Did you see the vid I just did for my rail tractor. I used an ITT sound helper diesel card and the gap is pretty short. 



Small Scale Railway has a couple of small diesels that may fit the bill too - http://www.smallscalerailway.com/01-02.html 

-Brian


----------



## toddalin (Jan 4, 2008)

The ITT modules used to offer two sounds. Maybe they still do/can. 
Anyway, the industrial diesel used to also include a second sound. I called George Solvay of ITT and asked him if he could take the industrial diesel, rev it up about 500 RPM higher and record that as the second sound. He made the recording as we wer on the phone together and he actually let me hear what he was doing as he programmed the chip and together, we decided when the second sound seemed best. 
This went in my Accucraft goose. I also put a 12 volt relay in the goose that is tied into the motor voltage. Using a resistor in series with the relay, I can adjust the voltage at which it "kicks." I actually have this set at about 12 volts. (A 12 volt relay kicks way before it ever really reaches 12 volts. The resistor also protects the relay when the track voltage is higher than 12 volts.) 
So, as the goose cruises along, when the rails hit 12 volts, it sounds like the driver shifts gears. " 
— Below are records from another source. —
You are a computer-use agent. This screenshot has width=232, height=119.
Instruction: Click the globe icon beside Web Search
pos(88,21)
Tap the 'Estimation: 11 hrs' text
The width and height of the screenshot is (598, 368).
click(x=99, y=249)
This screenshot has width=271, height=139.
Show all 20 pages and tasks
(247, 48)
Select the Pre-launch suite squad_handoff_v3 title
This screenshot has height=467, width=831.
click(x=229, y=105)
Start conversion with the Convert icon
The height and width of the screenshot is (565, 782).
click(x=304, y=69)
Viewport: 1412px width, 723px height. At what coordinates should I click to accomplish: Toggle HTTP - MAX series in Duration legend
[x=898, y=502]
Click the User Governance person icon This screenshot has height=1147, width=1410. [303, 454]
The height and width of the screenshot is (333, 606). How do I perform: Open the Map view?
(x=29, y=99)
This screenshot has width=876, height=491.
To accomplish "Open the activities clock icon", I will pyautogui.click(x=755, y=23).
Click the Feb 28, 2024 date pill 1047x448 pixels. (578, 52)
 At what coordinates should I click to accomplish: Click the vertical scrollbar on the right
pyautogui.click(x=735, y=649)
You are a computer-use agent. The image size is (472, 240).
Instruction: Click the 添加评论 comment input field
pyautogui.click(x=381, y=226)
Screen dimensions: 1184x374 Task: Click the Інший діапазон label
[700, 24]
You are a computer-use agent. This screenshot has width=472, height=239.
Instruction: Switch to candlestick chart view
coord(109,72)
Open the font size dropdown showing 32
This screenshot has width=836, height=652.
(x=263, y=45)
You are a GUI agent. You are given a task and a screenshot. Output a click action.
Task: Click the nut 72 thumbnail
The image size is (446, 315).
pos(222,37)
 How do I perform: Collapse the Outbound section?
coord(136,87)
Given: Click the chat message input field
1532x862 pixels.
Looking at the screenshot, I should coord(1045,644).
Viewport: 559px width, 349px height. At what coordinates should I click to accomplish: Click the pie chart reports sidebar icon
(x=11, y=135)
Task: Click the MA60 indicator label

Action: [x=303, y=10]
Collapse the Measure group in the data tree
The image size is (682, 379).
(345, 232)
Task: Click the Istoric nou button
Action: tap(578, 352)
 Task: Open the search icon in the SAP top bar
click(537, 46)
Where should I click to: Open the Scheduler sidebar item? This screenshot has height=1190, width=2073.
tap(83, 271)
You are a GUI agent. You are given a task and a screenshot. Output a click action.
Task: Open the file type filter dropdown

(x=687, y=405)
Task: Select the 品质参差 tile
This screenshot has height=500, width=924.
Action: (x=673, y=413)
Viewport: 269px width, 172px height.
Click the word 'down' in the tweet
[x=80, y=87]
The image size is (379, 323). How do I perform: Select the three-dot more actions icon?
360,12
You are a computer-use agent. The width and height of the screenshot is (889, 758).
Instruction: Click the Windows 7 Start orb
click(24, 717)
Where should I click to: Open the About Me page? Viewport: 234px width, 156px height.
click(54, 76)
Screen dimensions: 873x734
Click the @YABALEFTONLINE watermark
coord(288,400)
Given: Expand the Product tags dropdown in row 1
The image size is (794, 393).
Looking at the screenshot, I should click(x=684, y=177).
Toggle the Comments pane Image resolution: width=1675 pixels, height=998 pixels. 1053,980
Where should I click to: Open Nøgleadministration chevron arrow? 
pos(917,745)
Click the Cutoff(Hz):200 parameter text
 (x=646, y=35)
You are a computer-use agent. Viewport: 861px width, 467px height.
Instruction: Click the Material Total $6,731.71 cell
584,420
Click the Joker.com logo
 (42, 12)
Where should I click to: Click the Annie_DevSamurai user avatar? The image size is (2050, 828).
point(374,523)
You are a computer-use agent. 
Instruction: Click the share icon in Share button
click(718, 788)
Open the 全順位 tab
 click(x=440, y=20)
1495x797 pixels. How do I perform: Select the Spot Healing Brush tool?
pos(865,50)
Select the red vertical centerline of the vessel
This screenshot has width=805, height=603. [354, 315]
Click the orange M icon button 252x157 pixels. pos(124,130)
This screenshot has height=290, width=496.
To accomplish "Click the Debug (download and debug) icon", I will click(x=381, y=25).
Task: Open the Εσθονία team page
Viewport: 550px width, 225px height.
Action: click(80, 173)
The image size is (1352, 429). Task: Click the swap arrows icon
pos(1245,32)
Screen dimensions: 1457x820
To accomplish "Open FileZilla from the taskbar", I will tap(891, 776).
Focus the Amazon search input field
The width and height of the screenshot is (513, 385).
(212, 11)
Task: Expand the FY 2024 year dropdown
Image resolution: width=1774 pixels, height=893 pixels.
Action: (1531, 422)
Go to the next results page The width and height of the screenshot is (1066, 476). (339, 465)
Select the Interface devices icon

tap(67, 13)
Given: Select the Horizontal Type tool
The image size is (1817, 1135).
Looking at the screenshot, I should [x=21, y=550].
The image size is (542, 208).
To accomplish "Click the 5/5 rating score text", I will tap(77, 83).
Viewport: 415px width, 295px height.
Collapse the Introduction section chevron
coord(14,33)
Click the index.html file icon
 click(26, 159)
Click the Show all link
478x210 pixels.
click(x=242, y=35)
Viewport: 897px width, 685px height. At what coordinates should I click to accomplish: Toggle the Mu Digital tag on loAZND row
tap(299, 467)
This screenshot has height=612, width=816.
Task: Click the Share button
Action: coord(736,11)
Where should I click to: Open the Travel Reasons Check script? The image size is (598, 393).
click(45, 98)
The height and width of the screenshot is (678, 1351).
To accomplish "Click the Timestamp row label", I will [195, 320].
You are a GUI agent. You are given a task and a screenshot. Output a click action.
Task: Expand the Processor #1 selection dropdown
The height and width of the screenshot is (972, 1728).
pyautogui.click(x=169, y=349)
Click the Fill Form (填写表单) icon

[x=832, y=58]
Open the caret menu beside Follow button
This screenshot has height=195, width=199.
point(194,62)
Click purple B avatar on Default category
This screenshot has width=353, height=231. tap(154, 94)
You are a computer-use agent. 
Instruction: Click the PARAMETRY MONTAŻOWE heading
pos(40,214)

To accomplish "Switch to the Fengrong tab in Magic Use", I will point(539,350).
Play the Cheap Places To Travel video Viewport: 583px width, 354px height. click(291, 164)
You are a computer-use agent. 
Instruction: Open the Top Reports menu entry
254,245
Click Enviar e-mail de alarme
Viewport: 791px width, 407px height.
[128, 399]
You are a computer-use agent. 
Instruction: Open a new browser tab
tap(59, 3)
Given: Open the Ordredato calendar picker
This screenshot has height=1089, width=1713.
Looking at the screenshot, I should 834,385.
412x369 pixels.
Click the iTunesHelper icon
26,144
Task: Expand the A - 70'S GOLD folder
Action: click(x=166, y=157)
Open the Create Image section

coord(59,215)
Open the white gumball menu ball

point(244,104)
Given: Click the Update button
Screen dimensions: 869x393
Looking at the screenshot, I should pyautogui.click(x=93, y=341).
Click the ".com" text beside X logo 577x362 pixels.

Due to hysteresis, he don't downshift until the rails get under about 10 volts. 


BTW, there was no extra charge for the custom sound programming. Also, mine has no gaps in the sound except that whichever of the two sounds is playing will continue the duration of its 30 seconds before switching to the other sound even when the relay kicks. /DesktopModules/NTForums/themes/mls/emoticons/wow.gif"


----------



## SlateCreek (Jan 2, 2008)

Ah, now that sounds more like it. Maybe I'll give the fellow a call and see if he can make something similar for me. Thanks! 

Additionally, it solves the mystery of where the old two sound version went... I knew I'd seen one SOMEPLACE... 

Matthew (OV)


----------



## TonyWalsham (Jan 2, 2008)

Dallee make a small dismal sound called the Railbus. 
Along with Brandbright in the UK I use this for most smallish locos. 

You might also like to consider the Mylocosound modules made here in Australia. http://mylocosound.com/pages/mylocosoundhome.html


----------